İki üç gündür Sheraton Çeşme’deyim. Otele girişte kocaman bir pano dikkatimi çekti: ‘Galatasaray Spor Okulları Yaz Kampı..’.

Ne olduğuna çok dikkat etmedim, geçtim. Çeşme’yi, Alataçatı’yı, Sheraton’u yaşamaya başladım. Baktım, zaman zaman önümden gruplar halinde 10-15 yaş arası çocuklar geçiyor. Nasıl güzel eğleniyorlar, nasıl güzel oynuyorlar anlatamam. Zaman zaman koşuyorlar, zaman zaman futbol, zaman zaman su topu.. Üstlerinde bazen Galatasaray formaları..

Çok özendim..

Çok da merak ettim. Hemen başlarındaki hocalardan birini, Atıl’ı bulup işin iç yüzünü öğrendim. Galatasaray Türkiye’de ilk kez Galatasaray Spor Klubünün antrenörleri ile 8-16 yaş arası Spor Okulları ve Yaz kampı düzenliyormuş.. Çocuklar öncelikle Futbol ya da Basketbol ana branşlarından birini seçiyorlarmış. Bu ana branşta her gün 10 kişiye bir antrenör düşecek şekilde çok sıkı ders alıyorlarmış. Bunun yanında yüzme, voleybol, tenis, su topu ve sörf dallarından ikisini seçip, yine her gün bu iki dalda antrenman yapıyorlarmış..

Otelde Atıl’dan başka dört antrenör vardı. Hepsi de çocuklarla nasıl yakından ilgili.. Çocuklar ‘gak’ diyorlar antrenörler orada, ‘gık’ başka tarafta.. Çok hoşuma gitti.. Kimin aklına geldiyse helal olsun.. Bu zamana kadar akılları neredeydi diye de düşünmeden edemiyor insan tabii ki..

Atıl’a ‘Kaç dönem var?’ diye sordum. Aklımda küçük himini.. ’Gelse kampa nasıl delirir’ diye düşünüyorum. Ne de olsa daha küçükten damarlarında sadece sarı kırmızı kan dolaşacak şekilde eğitim aldı. Bir de damardan Galasaraylılık eğitimi alsa fena mı olur! Neyse ki dört dönem daha varmış. 4, 13, 22 Ağustos ve 1 Eylül’de başlayacak.

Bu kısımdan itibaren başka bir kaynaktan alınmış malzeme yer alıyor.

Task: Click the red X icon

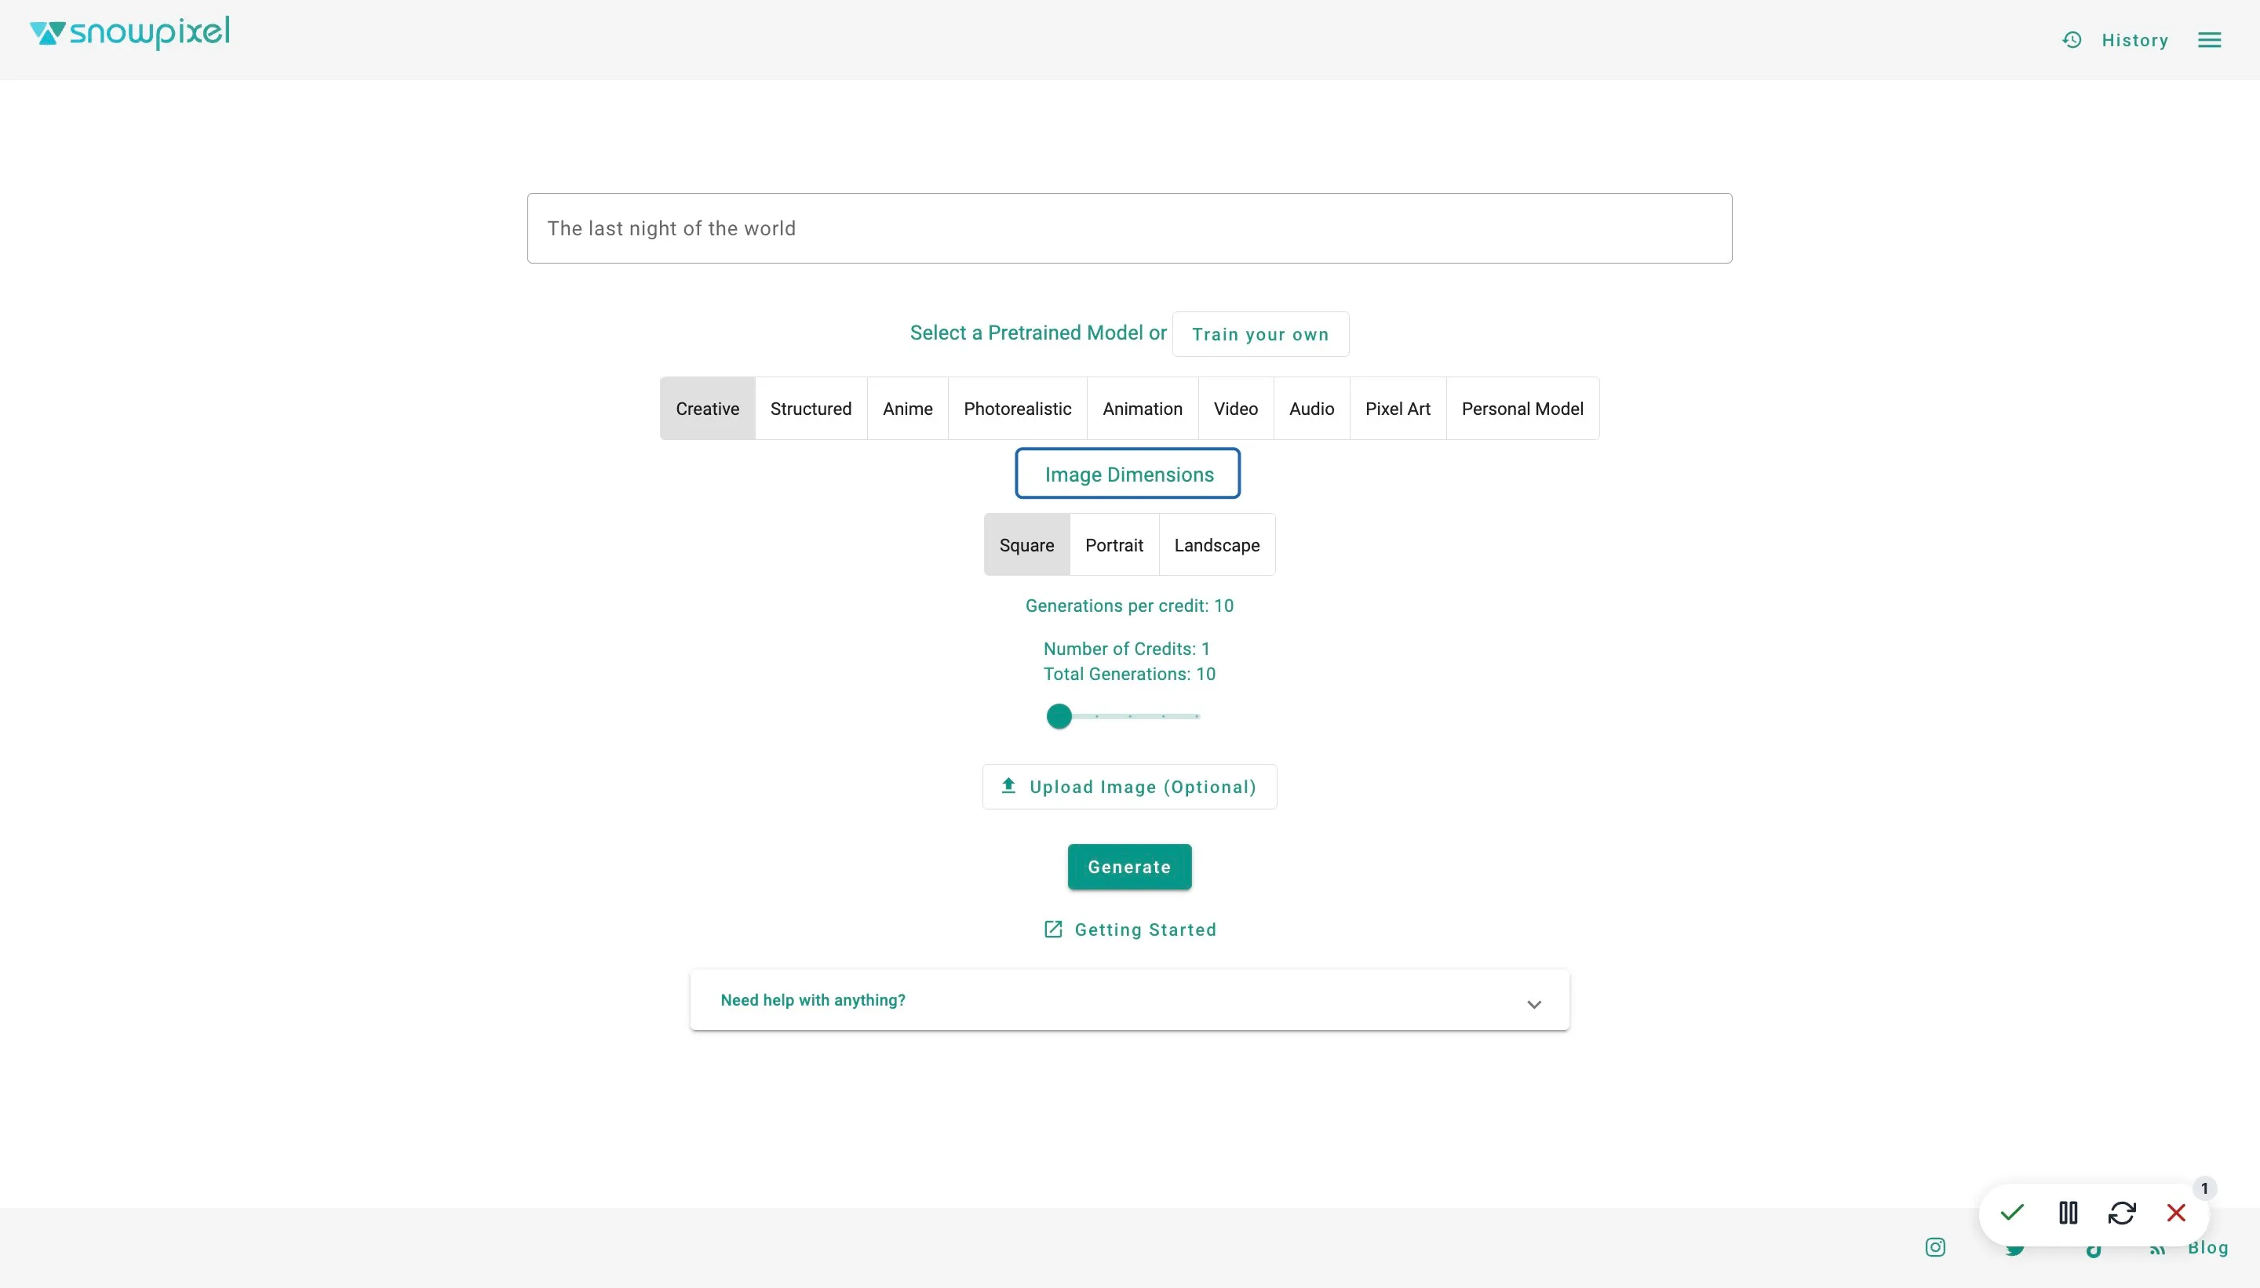Action: click(2176, 1212)
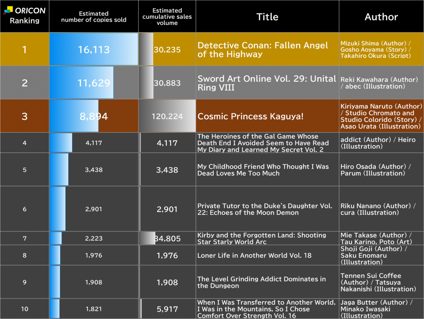Select author cell 'Reki Kawahara (Author) / abec'
424x319 pixels.
click(379, 83)
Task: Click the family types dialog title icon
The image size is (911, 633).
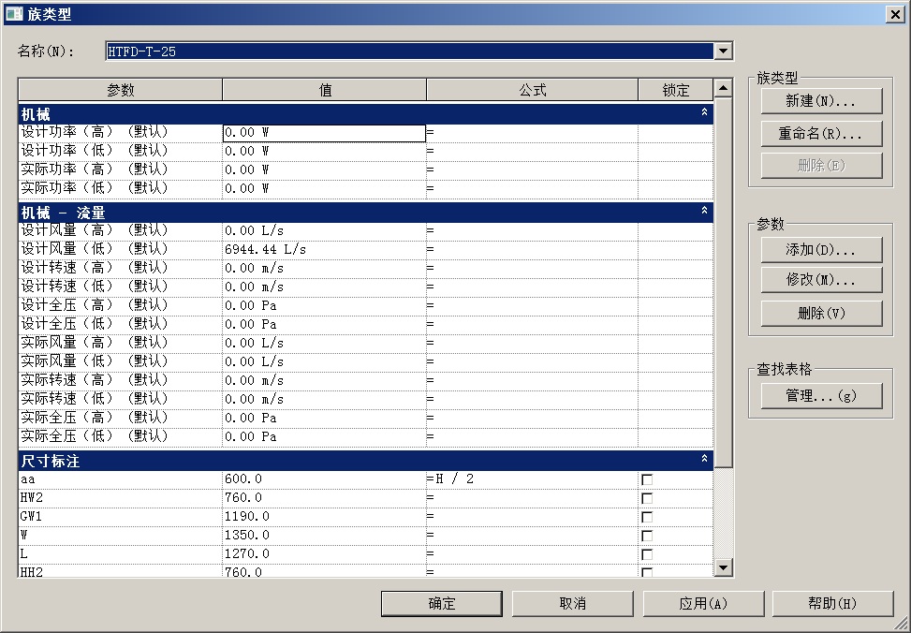Action: (14, 14)

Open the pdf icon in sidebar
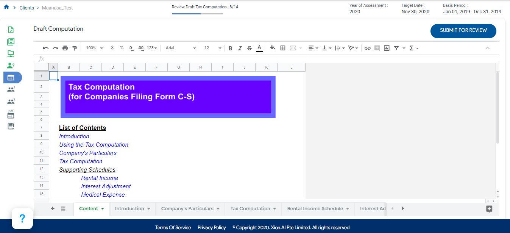[x=11, y=114]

9 gece 10 gün tam pansiyon.. Galatasaray’ı kursu pazarlama taktikleri konusunda da kutladım. Hem özel telefon numarası var: 0-212-444 1905 (son dört rakama dikkat!) Hem de özel internet sitesi: www.gsyazkampi.com.

Avea, Lipton Ice tea, Güneş Sigorta, Canon, Oral B, Spalding, Mikasa, Ulusoy ve Gurme markaları da yaz kampının sponsorları..

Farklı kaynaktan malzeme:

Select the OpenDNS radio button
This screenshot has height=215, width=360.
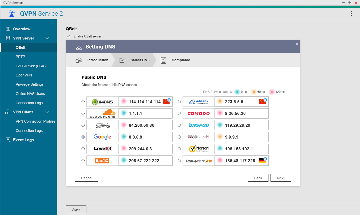[x=83, y=161]
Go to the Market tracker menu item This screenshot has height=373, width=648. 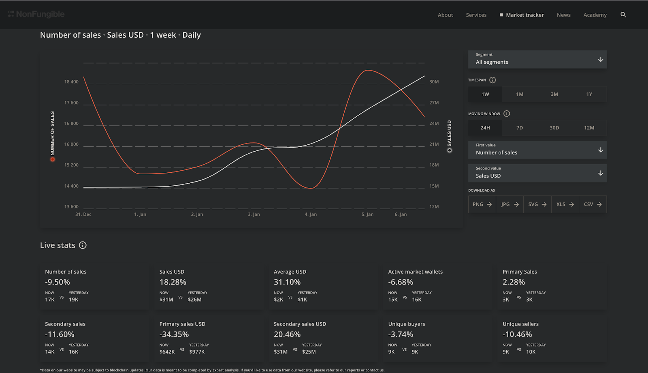coord(522,15)

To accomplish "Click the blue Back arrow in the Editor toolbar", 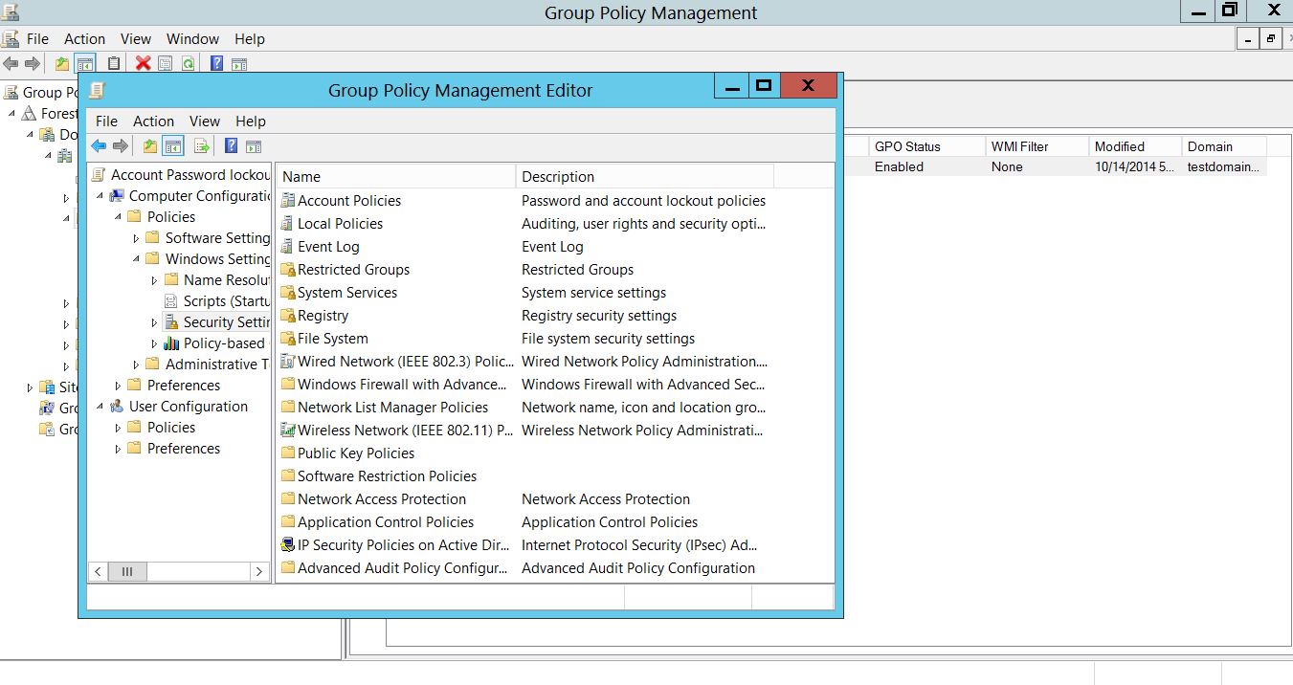I will point(99,146).
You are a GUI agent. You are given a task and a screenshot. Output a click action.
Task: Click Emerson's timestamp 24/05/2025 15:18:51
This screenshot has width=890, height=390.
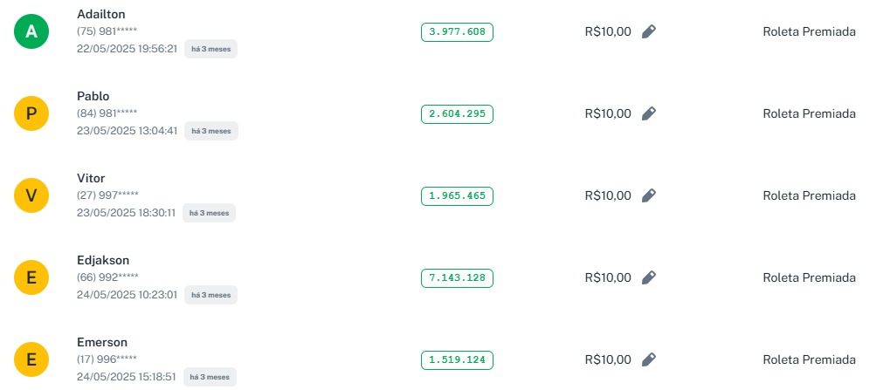127,377
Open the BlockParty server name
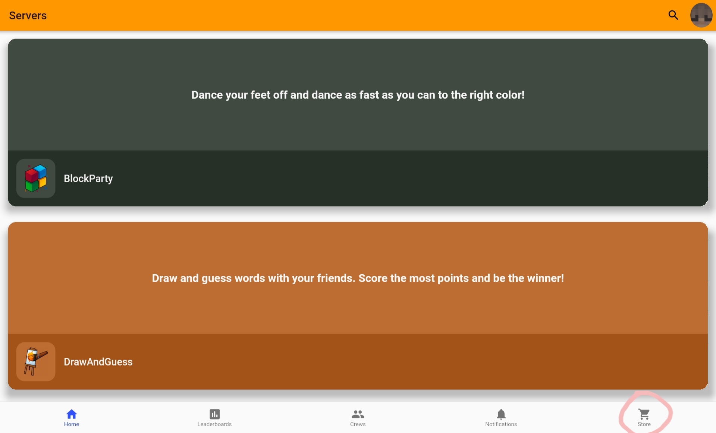Viewport: 716px width, 433px height. (x=88, y=178)
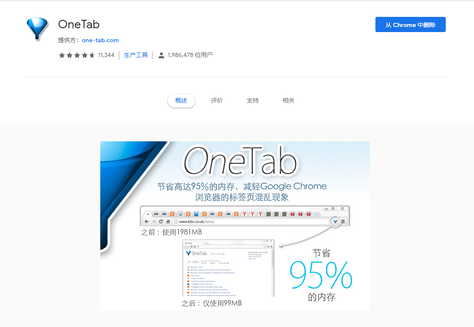Click the OneTab promotional screenshot banner
Viewport: 474px width, 327px height.
(x=235, y=226)
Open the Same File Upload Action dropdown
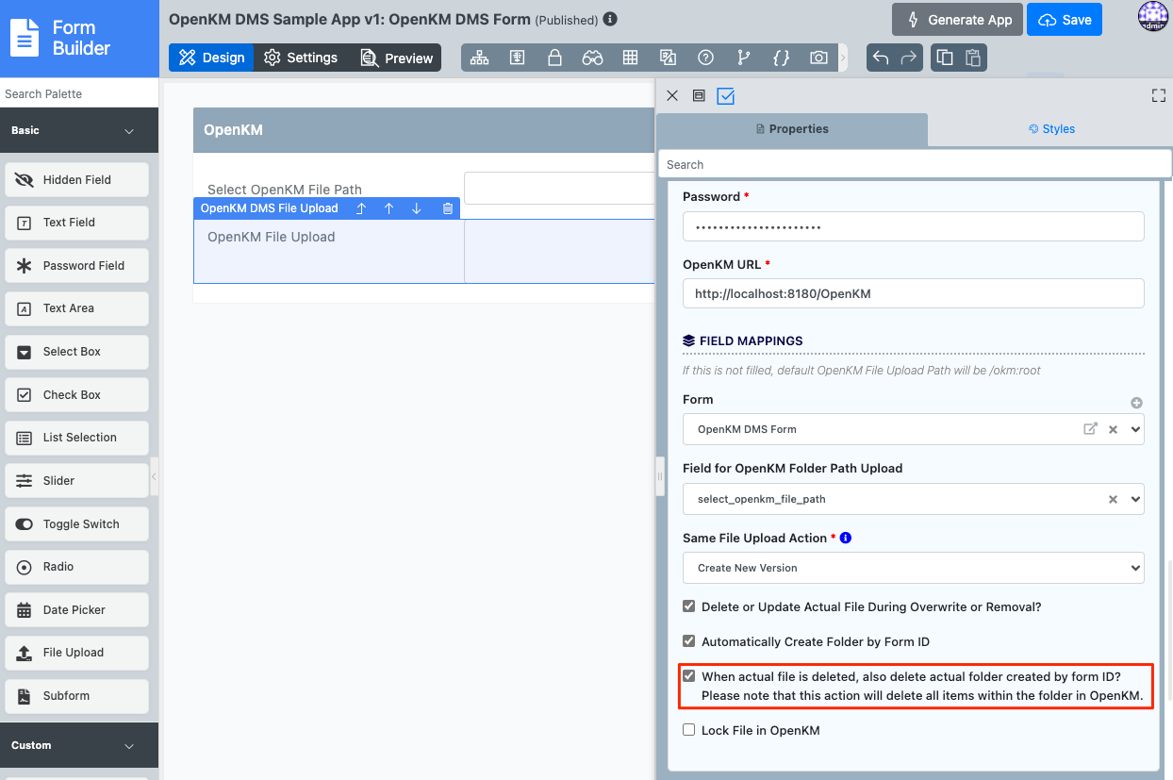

Telefonu tercih ettim. Burçin isminde bir görevli karşıma çıktı. Gayet nazik bir şekilde her türlü bilgiyi verdi.. Küçük himiniyi 13 Ağustos dönemine kaydettirdim. Anında da cebinden bilgi vermek için aradım. Havalara uçtu.. İki gecedir gözüne uyku girmediğine eminim.. Ağustos’un 13’üne kadar da gireceği şüpheli. Çocuk olduğunuzu ve böyle bir kampa katılacağınız düşünsenize.. Keşke çocuk olsaydım..

Görkem’le konuşmamı bitirdikten sonra büyük himini aradı. ‘Ne o baba Görkem’e kıyak..’. ‘Yapacak bir şey yok kızım’ dedim.

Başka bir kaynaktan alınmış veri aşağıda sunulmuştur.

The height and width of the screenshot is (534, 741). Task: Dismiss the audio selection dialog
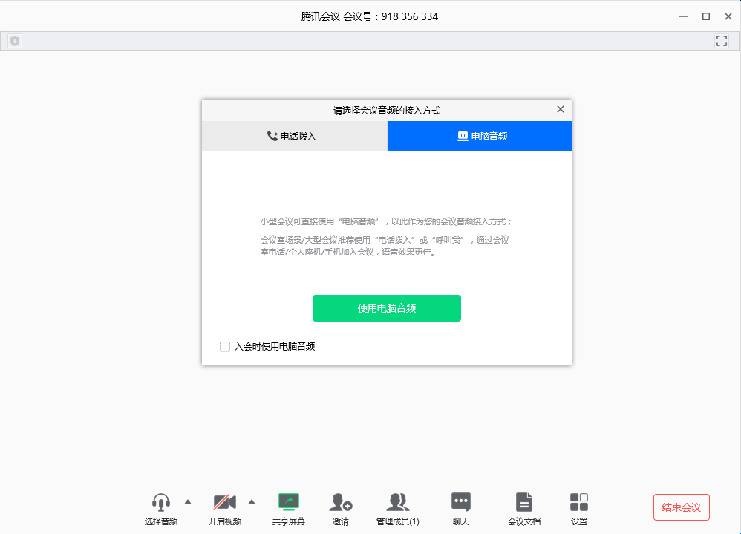pos(560,109)
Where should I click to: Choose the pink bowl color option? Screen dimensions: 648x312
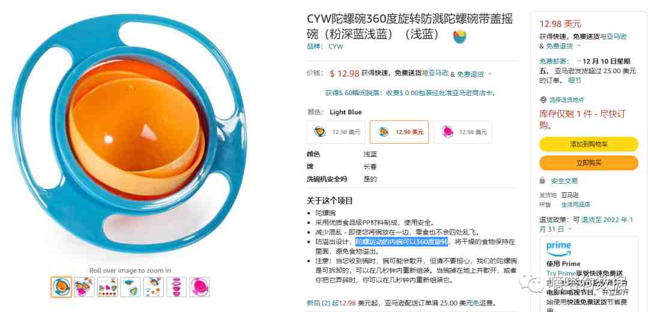[463, 132]
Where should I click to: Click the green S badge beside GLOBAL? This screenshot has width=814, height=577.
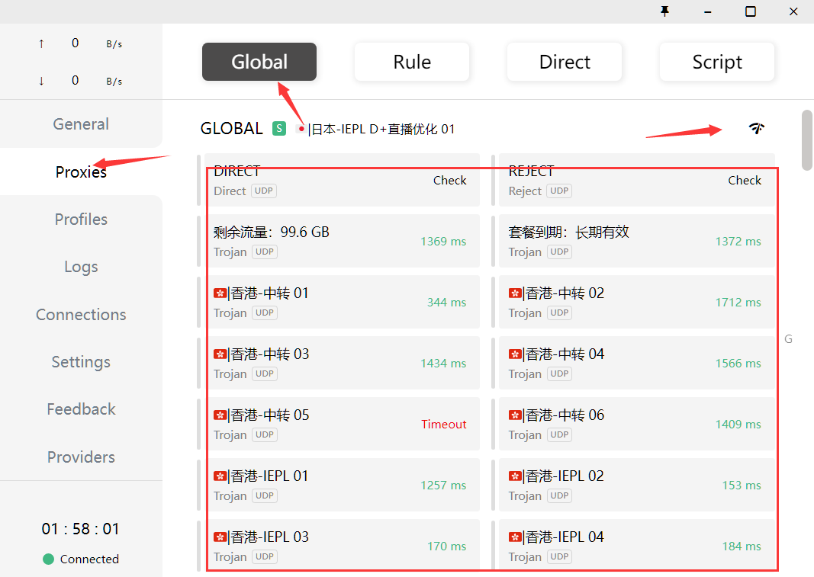279,129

‘Yapacak bir şey yok.. Büyümeseydin!’

Keşke hiç büyümeseydik! Öyle değil mi?

35 RCK 73.. Yuh sana..

Çeşme Sheraton’da ‘Mutlaka Aqua Termal’i görün’ diye tutturdular. Otelden 10 dakikaymış. Sıcak su havuzu, yanında deniz, batan güneş, elde Mohito’lar.. Tarif hemen hemen bu.. Çekici geldi tabii ki.. Çıktık yola..

15 dakika sonra dar toprak bir yola girdik. Biraz gittikten sonra da yol tıkandı. Baktım önce 35 RCK 73 plakalı bir Mercedes.. İçinde iki genç.. 18 bilemediniz 20 yaşlarında.. Direksiyondakinin elinde uzun ince bir içki bardağı çekiyor.. Yol açıldı.. Seninki içkisini içerek ilerliyor.. ’Yuh!’ dedim ya, ‘Yuh!..

Bu ne korkusuzluk.. Bu ne cesaret.. Bu ne aldırmazlık..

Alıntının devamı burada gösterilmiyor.